Print the entries exactly as they appear, and omit any images.

Start of Records shown

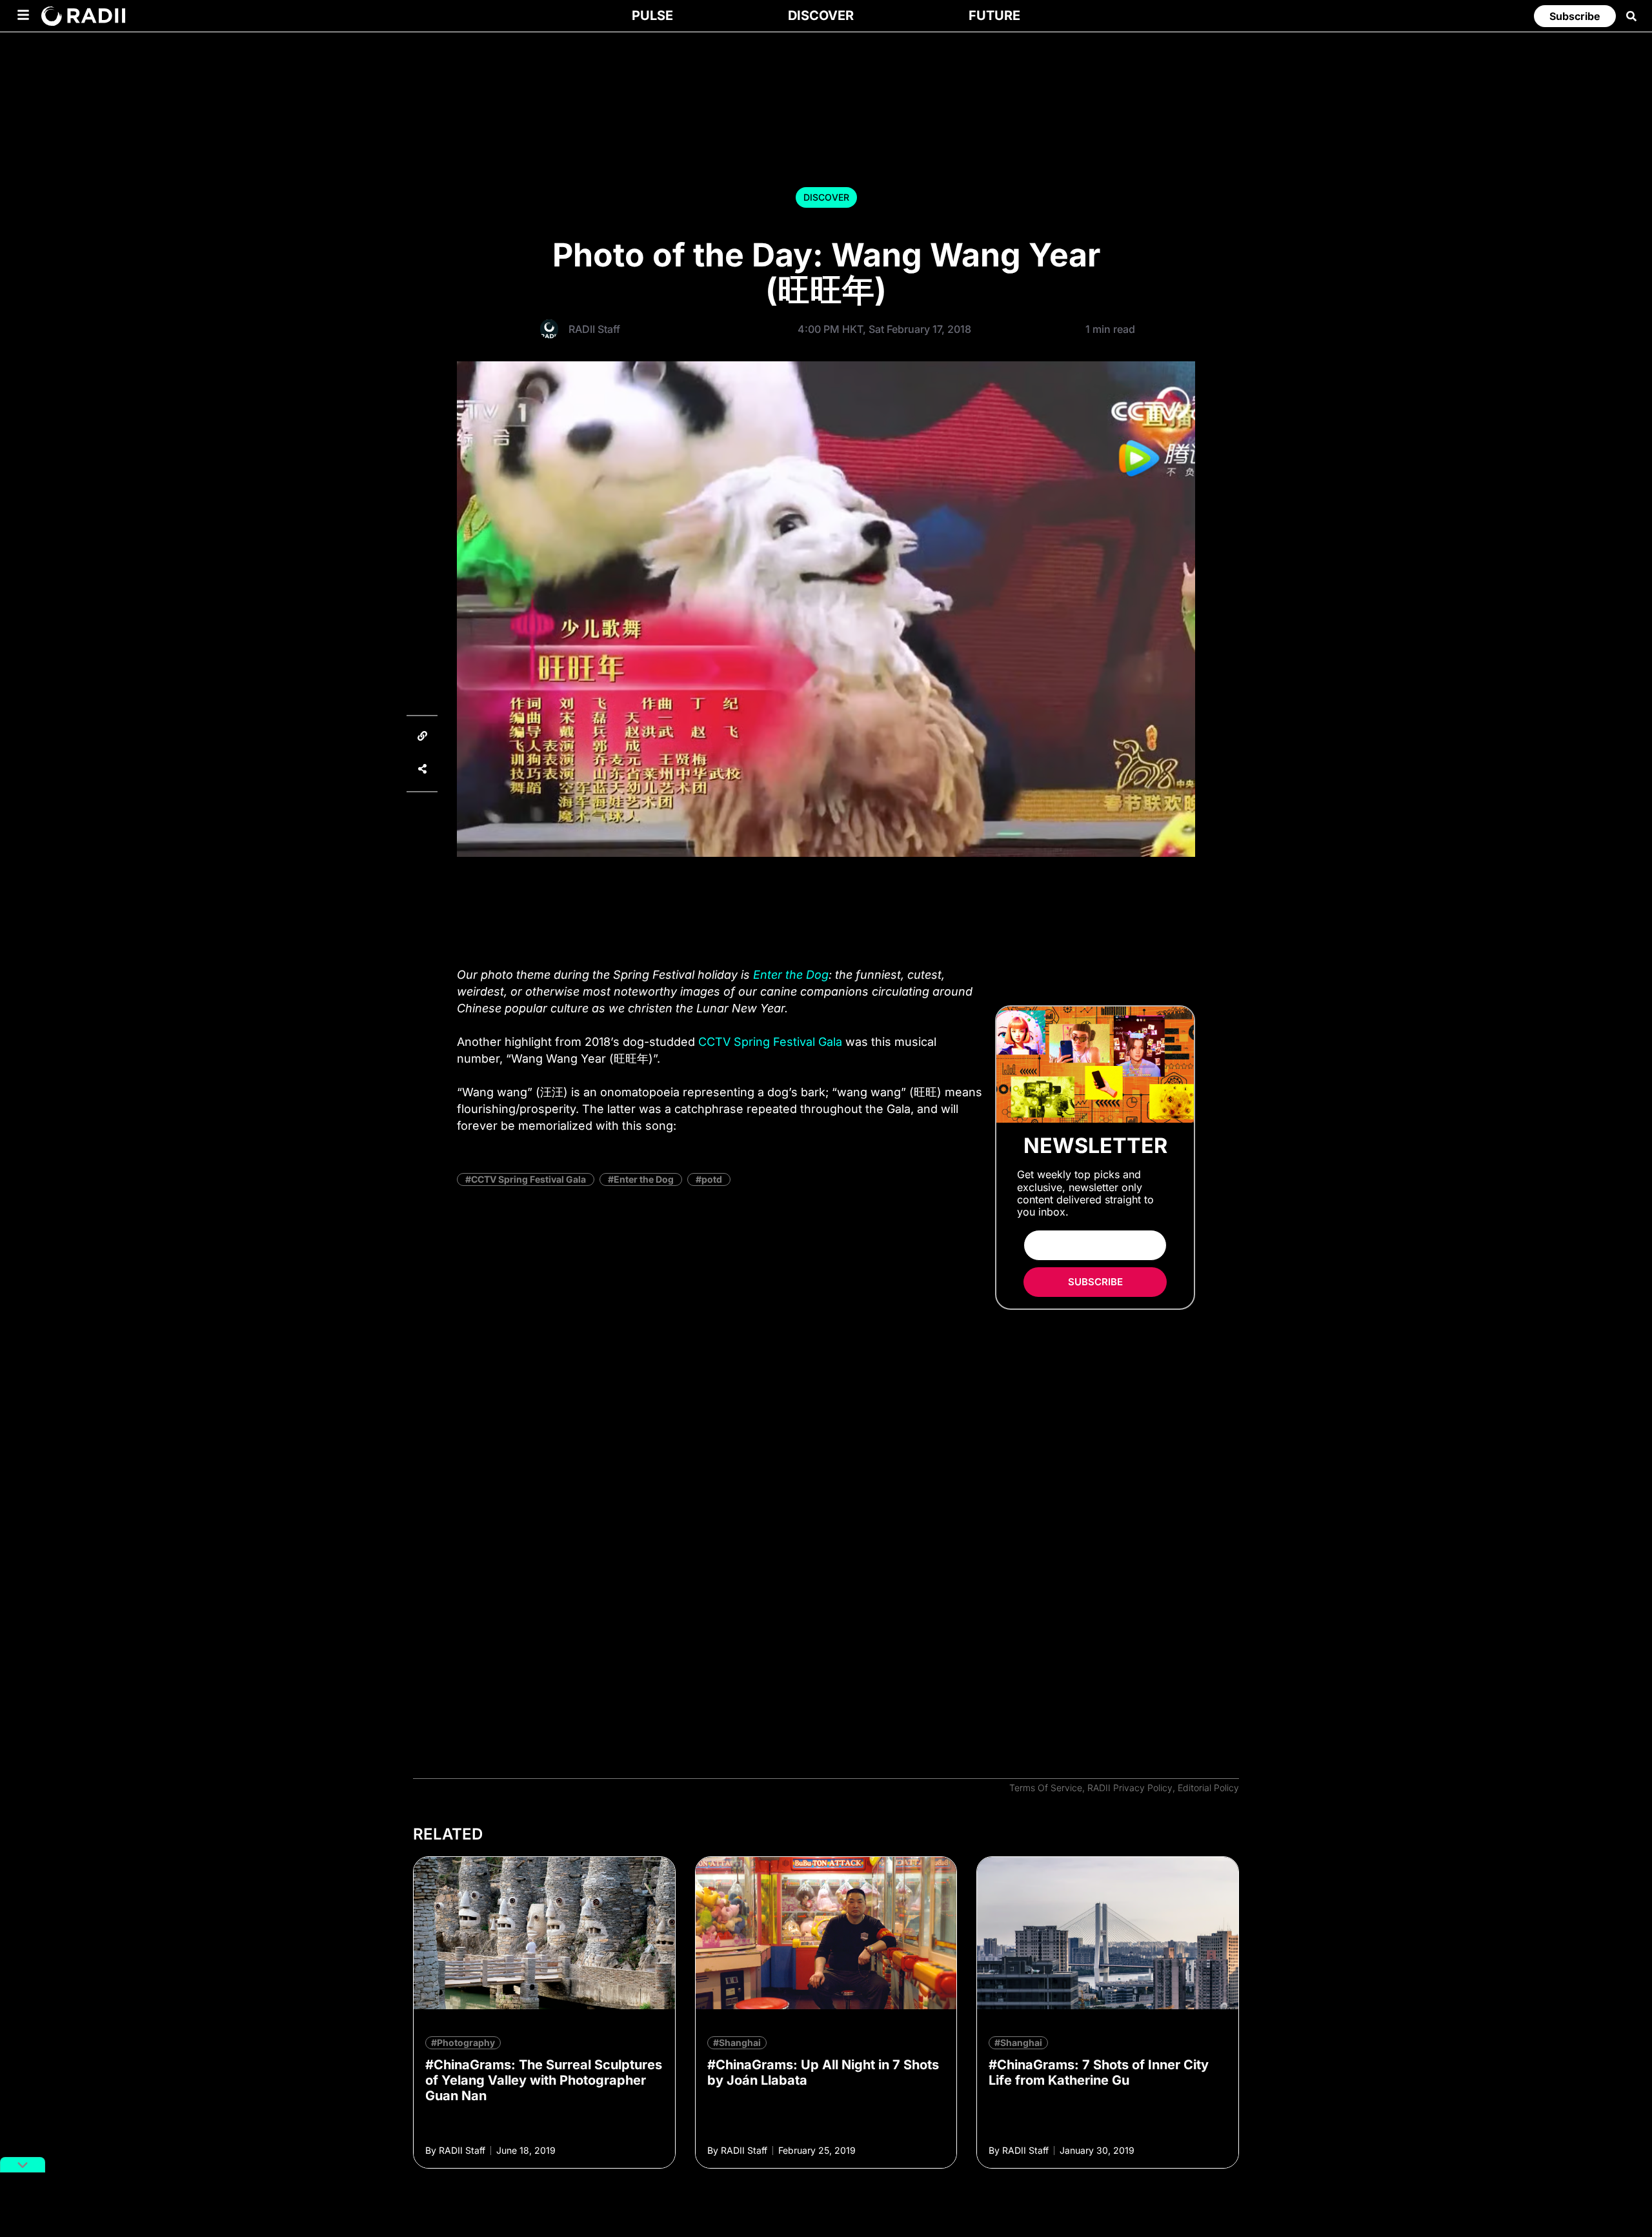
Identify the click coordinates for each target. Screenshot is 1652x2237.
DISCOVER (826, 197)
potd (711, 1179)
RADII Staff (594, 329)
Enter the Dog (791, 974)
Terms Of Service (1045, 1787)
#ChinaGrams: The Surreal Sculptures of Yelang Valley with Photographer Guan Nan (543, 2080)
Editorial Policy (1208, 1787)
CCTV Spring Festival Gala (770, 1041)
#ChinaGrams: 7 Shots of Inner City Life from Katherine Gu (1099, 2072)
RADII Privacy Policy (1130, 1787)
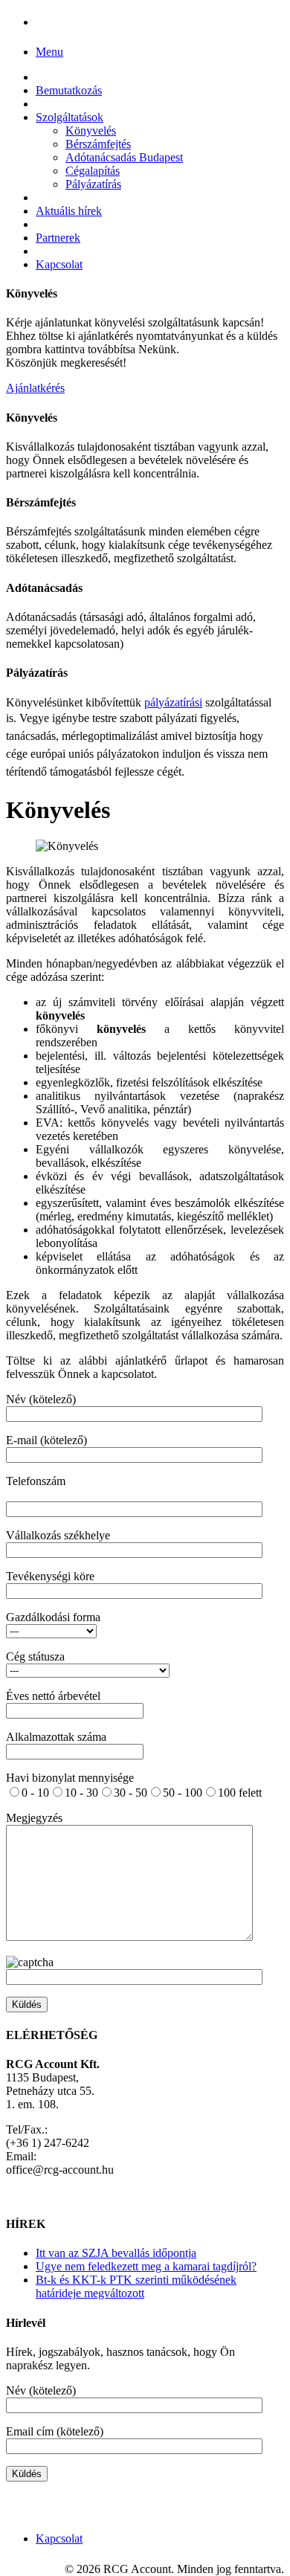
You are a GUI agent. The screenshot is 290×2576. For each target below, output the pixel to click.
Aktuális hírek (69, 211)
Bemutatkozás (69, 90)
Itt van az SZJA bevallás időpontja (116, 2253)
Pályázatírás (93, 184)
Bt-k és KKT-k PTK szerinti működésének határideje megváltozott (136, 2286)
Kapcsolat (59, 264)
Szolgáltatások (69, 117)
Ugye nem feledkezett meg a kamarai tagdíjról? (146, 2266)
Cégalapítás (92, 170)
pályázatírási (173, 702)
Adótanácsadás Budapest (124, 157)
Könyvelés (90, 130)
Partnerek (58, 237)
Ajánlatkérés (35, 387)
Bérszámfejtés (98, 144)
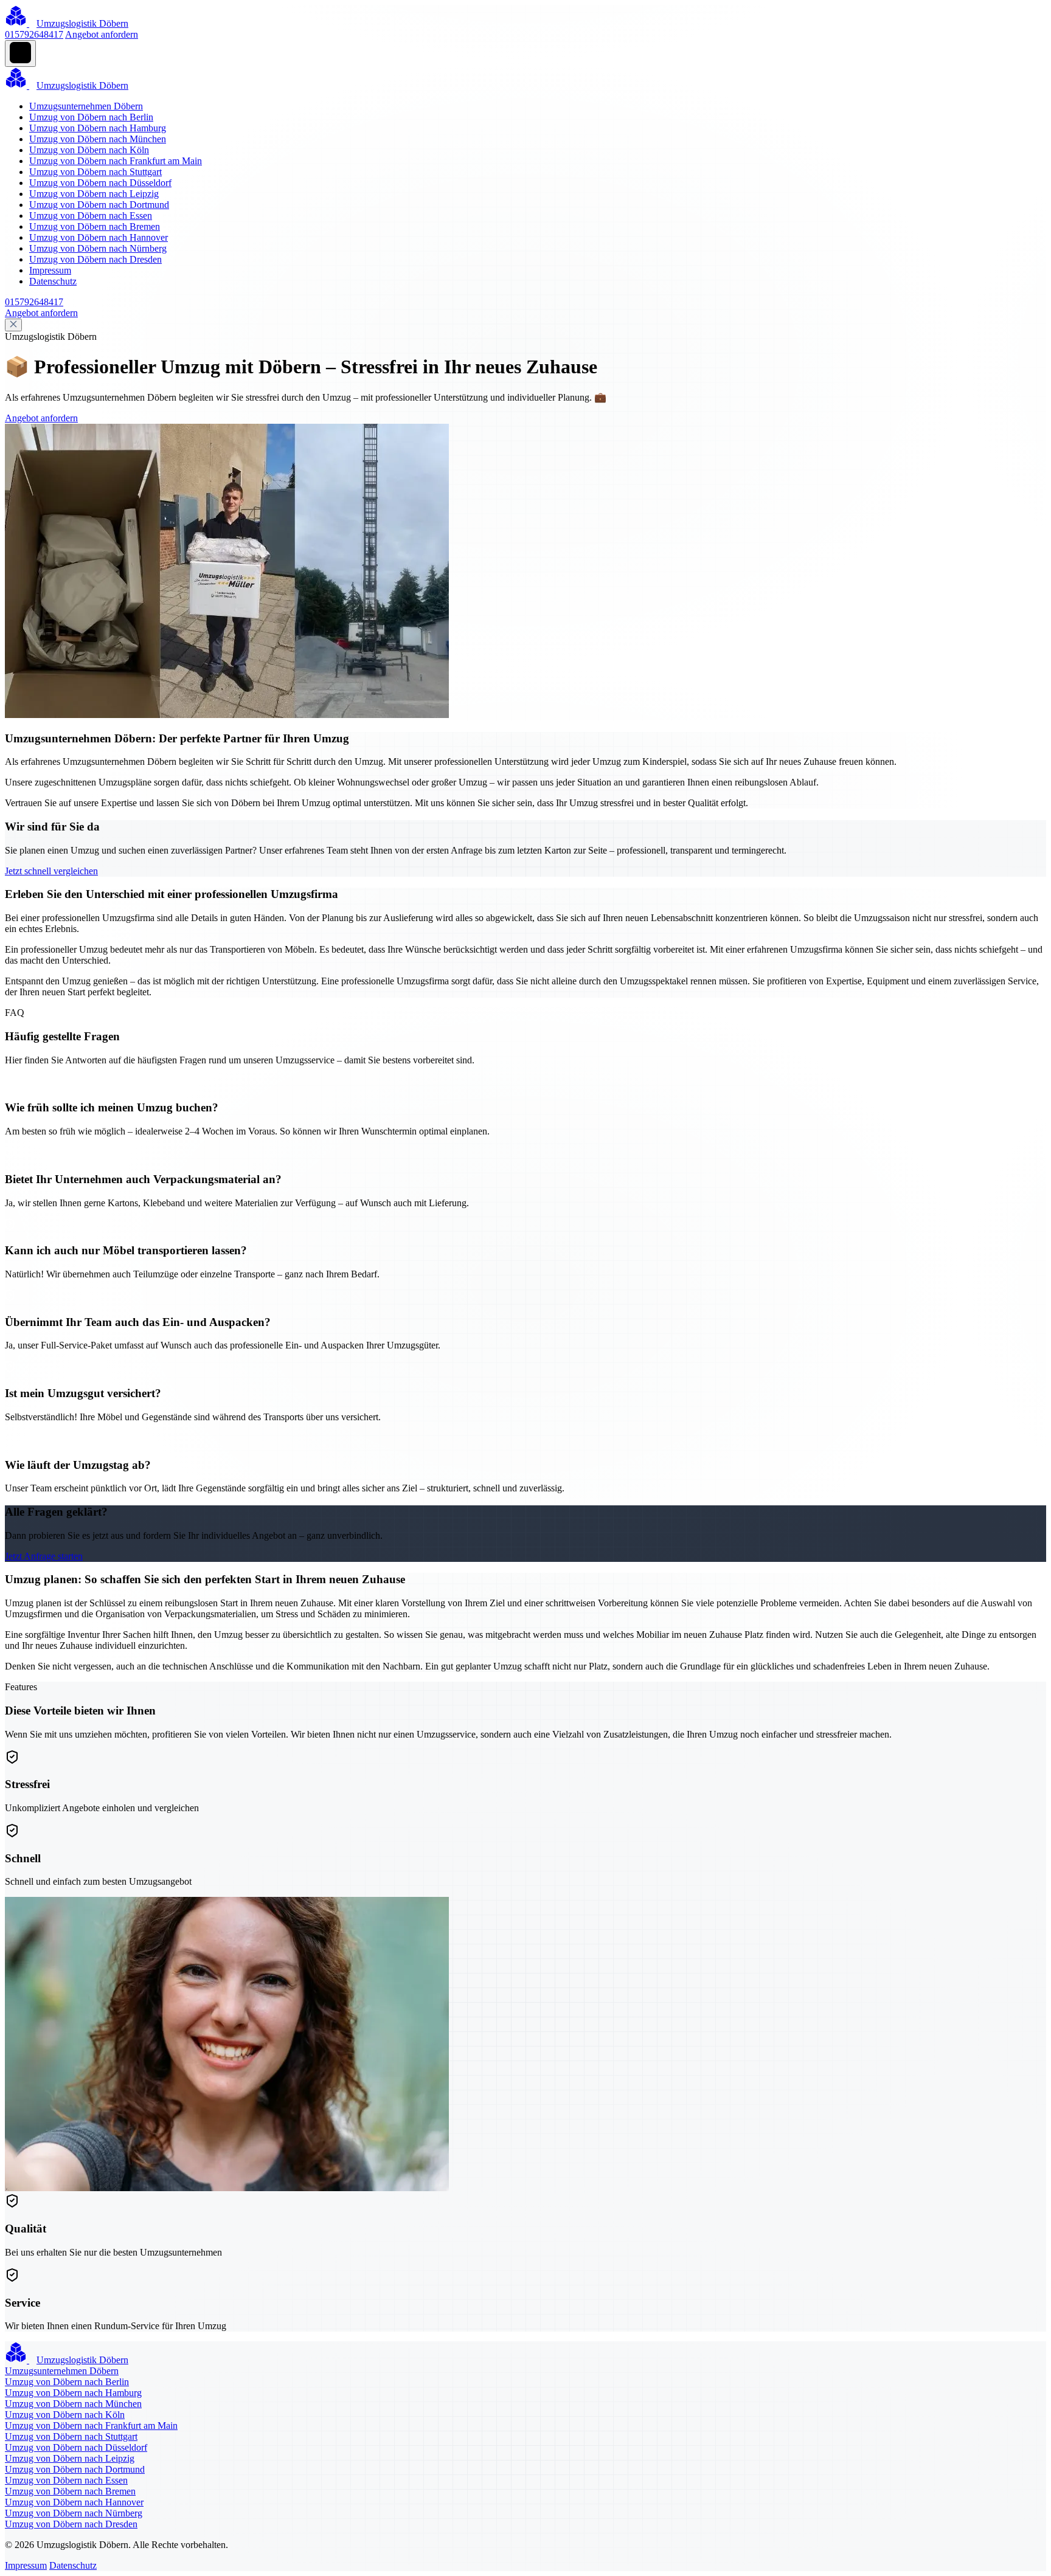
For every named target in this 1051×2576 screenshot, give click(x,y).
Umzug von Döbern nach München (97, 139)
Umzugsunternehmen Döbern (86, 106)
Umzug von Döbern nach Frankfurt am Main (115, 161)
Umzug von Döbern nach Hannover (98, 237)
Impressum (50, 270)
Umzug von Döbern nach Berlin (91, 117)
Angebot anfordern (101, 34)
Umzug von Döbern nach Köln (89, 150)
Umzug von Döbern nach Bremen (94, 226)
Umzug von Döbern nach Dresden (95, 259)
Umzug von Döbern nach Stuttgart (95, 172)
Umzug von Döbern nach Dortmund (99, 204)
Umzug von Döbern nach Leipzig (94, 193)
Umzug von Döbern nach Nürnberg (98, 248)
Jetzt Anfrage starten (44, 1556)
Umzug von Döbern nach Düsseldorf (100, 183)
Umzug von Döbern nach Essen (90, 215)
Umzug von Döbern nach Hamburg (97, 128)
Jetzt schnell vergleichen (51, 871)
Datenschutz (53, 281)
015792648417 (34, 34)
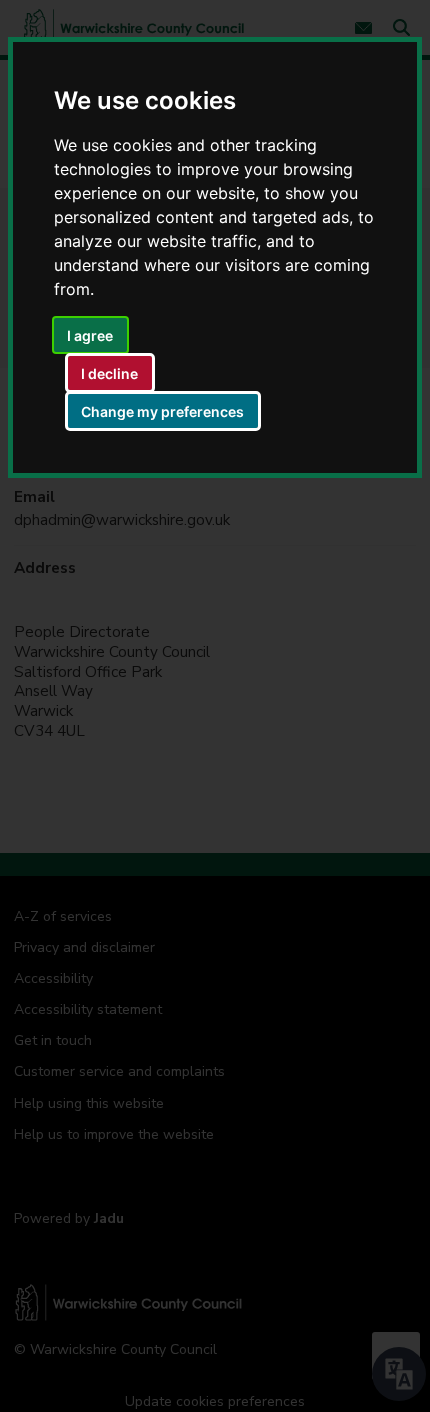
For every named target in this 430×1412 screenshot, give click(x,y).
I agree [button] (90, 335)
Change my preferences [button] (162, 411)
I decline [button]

End of Records shown

**Problem solution:**
Identify the click coordinates for each target. Screenshot is 1652x2237.
DISCOVER (826, 197)
potd (711, 1179)
RADII Staff (594, 329)
Enter the Dog (791, 974)
Terms Of Service (1045, 1787)
#ChinaGrams: The Surreal Sculptures of Yelang Valley with Photographer Guan Nan (543, 2080)
Editorial Policy (1208, 1787)
CCTV Spring Festival Gala (770, 1041)
#ChinaGrams: 7 Shots of Inner City Life from Katherine Gu (1099, 2072)
RADII Privacy Policy (1130, 1787)
You are a GUI agent. The screenshot is 290×2576. For each target below, output the pixel to click.
Aktuális hírek (69, 211)
Bemutatkozás (69, 90)
Itt van az SZJA bevallás időpontja (116, 2253)
Pályázatírás (93, 184)
Bt-k és KKT-k PTK szerinti működésének határideje megváltozott (136, 2286)
Kapcsolat (59, 264)
Szolgáltatások (69, 117)
Ugye nem feledkezett meg a kamarai tagdíjról? (146, 2266)
Cégalapítás (92, 170)
pályázatírási (173, 702)
Adótanácsadás Budapest (124, 157)
Könyvelés (90, 130)
Partnerek (58, 237)
Ajánlatkérés (35, 387)
Bérszámfejtés (98, 144)
For every named target in this 1051×2576 screenshot, give click(x,y).
Umzug von Döbern nach München (97, 139)
Umzugsunternehmen Döbern (86, 106)
Umzug von Döbern nach Frankfurt am Main (115, 161)
Umzug von Döbern nach Hannover (98, 237)
Impressum (50, 270)
Umzug von Döbern nach Berlin (91, 117)
Angebot anfordern (101, 34)
Umzug von Döbern nach Köln (89, 150)
Umzug von Döbern nach Bremen (94, 226)
Umzug von Döbern nach Dresden (95, 259)
Umzug von Döbern nach Stuttgart (95, 172)
Umzug von Döbern nach Dortmund (99, 204)
Umzug von Döbern nach Leipzig (94, 193)
Umzug von Döbern nach Nürnberg (98, 248)
Jetzt Anfrage starten (44, 1556)
Umzug von Döbern nach Düsseldorf (100, 183)
Umzug von Döbern nach Essen (90, 215)
Umzug von Döbern nach Hamburg (97, 128)
Jetzt schnell vergleichen (51, 871)
Datenschutz (53, 281)
015792648417 (34, 34)
For every named target in this 430×1412 screenshot, give click(x,y).
I agree [button] (90, 335)
Change my preferences [button] (162, 411)
I decline [button]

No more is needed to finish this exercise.